Dataset records
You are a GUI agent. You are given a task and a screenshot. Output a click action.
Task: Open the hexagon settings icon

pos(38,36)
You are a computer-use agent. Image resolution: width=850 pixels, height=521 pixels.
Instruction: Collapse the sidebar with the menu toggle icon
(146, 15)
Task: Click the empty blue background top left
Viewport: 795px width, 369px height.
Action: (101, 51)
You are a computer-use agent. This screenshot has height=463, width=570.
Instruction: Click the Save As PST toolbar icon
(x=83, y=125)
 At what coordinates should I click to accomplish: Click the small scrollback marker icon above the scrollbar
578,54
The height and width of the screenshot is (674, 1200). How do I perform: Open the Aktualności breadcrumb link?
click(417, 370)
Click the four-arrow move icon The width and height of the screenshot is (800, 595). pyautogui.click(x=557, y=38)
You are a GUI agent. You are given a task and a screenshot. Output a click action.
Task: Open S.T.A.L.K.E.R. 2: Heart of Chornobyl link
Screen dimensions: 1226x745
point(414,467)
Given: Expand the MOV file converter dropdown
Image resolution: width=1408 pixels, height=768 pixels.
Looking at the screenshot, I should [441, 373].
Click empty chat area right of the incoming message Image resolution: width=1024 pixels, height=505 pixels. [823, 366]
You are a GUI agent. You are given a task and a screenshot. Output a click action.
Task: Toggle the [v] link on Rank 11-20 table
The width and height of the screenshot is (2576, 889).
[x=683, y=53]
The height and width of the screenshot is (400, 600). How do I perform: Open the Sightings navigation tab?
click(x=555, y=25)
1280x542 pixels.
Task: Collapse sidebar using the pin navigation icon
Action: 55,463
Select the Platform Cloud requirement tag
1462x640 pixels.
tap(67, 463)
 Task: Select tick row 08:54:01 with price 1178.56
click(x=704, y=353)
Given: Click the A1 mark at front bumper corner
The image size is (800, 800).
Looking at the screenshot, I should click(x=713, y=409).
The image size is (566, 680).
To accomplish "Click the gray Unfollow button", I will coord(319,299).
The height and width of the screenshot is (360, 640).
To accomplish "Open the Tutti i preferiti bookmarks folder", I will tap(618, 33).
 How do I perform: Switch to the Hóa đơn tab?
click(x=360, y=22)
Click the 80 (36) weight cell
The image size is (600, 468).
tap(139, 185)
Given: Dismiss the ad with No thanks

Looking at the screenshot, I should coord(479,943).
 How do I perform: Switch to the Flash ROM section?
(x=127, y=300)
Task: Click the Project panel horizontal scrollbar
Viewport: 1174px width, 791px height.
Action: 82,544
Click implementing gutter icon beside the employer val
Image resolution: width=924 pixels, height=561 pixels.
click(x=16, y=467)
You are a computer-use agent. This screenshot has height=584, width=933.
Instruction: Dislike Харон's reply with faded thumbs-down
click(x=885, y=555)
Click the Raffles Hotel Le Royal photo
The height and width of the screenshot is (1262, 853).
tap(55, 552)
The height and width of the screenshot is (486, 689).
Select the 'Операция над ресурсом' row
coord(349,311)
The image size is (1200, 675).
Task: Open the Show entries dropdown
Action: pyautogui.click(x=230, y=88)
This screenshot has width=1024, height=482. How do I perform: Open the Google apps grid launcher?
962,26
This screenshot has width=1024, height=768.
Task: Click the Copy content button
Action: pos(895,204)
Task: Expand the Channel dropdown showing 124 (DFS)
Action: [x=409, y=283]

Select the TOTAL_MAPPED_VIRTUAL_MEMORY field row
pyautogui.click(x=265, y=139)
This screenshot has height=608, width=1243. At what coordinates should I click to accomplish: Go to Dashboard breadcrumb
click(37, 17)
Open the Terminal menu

Task item: Every record needs to be reproduced exactly, with none skipped.

Exercise solution:
You are a GUI agent. You are given a task and a screenshot. Output a click action.
Task: Open the hexagon settings icon

pos(38,36)
You are a computer-use agent. Image resolution: width=850 pixels, height=521 pixels.
Instruction: Collapse the sidebar with the menu toggle icon
(146, 15)
Task: Click the empty blue background top left
Viewport: 795px width, 369px height.
Action: (101, 51)
You are a computer-use agent. This screenshot has height=463, width=570.
Instruction: Click the Save As PST toolbar icon
(x=83, y=125)
 At what coordinates should I click to accomplish: Click the small scrollback marker icon above the scrollbar
578,54
The height and width of the screenshot is (674, 1200). How do I perform: Open the Aktualności breadcrumb link?
click(417, 370)
Click the four-arrow move icon The width and height of the screenshot is (800, 595). pyautogui.click(x=557, y=38)
You are a GUI agent. You are given a task and a screenshot. Output a click action.
Task: Open S.T.A.L.K.E.R. 2: Heart of Chornobyl link
Screen dimensions: 1226x745
point(414,467)
Given: Expand the MOV file converter dropdown
Image resolution: width=1408 pixels, height=768 pixels.
Looking at the screenshot, I should [441, 373].
Click empty chat area right of the incoming message Image resolution: width=1024 pixels, height=505 pixels. [823, 366]
You are a GUI agent. You are given a task and a screenshot. Output a click action.
Task: Toggle the [v] link on Rank 11-20 table
The width and height of the screenshot is (2576, 889).
[x=683, y=53]
The height and width of the screenshot is (400, 600). How do I perform: Open the Sightings navigation tab?
click(x=555, y=25)
1280x542 pixels.
Task: Collapse sidebar using the pin navigation icon
Action: 55,463
Select the Platform Cloud requirement tag
1462x640 pixels.
tap(67, 463)
 Task: Select tick row 08:54:01 with price 1178.56
click(x=704, y=353)
Given: Click the A1 mark at front bumper corner
The image size is (800, 800).
Looking at the screenshot, I should click(x=713, y=409).
The image size is (566, 680).
To accomplish "Click the gray Unfollow button", I will coord(319,299).
The height and width of the screenshot is (360, 640).
To accomplish "Open the Tutti i preferiti bookmarks folder", I will tap(618, 33).
 How do I perform: Switch to the Hóa đơn tab?
click(x=360, y=22)
Click the 80 (36) weight cell
The image size is (600, 468).
tap(139, 185)
Given: Dismiss the ad with No thanks

Looking at the screenshot, I should coord(479,943).
 How do I perform: Switch to the Flash ROM section?
(x=127, y=300)
Task: Click the Project panel horizontal scrollbar
Viewport: 1174px width, 791px height.
Action: 82,544
Click implementing gutter icon beside the employer val
Image resolution: width=924 pixels, height=561 pixels.
click(x=16, y=467)
You are a computer-use agent. This screenshot has height=584, width=933.
Instruction: Dislike Харон's reply with faded thumbs-down
click(x=885, y=555)
Click the Raffles Hotel Le Royal photo
The height and width of the screenshot is (1262, 853).
tap(55, 552)
The height and width of the screenshot is (486, 689).
Select the 'Операция над ресурсом' row
coord(349,311)
The image size is (1200, 675).
Task: Open the Show entries dropdown
Action: pyautogui.click(x=230, y=88)
This screenshot has width=1024, height=482. How do I perform: Open the Google apps grid launcher?
962,26
This screenshot has width=1024, height=768.
Task: Click the Copy content button
Action: pos(895,204)
Task: Expand the Channel dropdown showing 124 (DFS)
Action: [x=409, y=283]

Select the TOTAL_MAPPED_VIRTUAL_MEMORY field row
pyautogui.click(x=265, y=139)
This screenshot has height=608, width=1243. At what coordinates should I click to accomplish: Go to Dashboard breadcrumb
click(37, 17)
Open the Terminal menu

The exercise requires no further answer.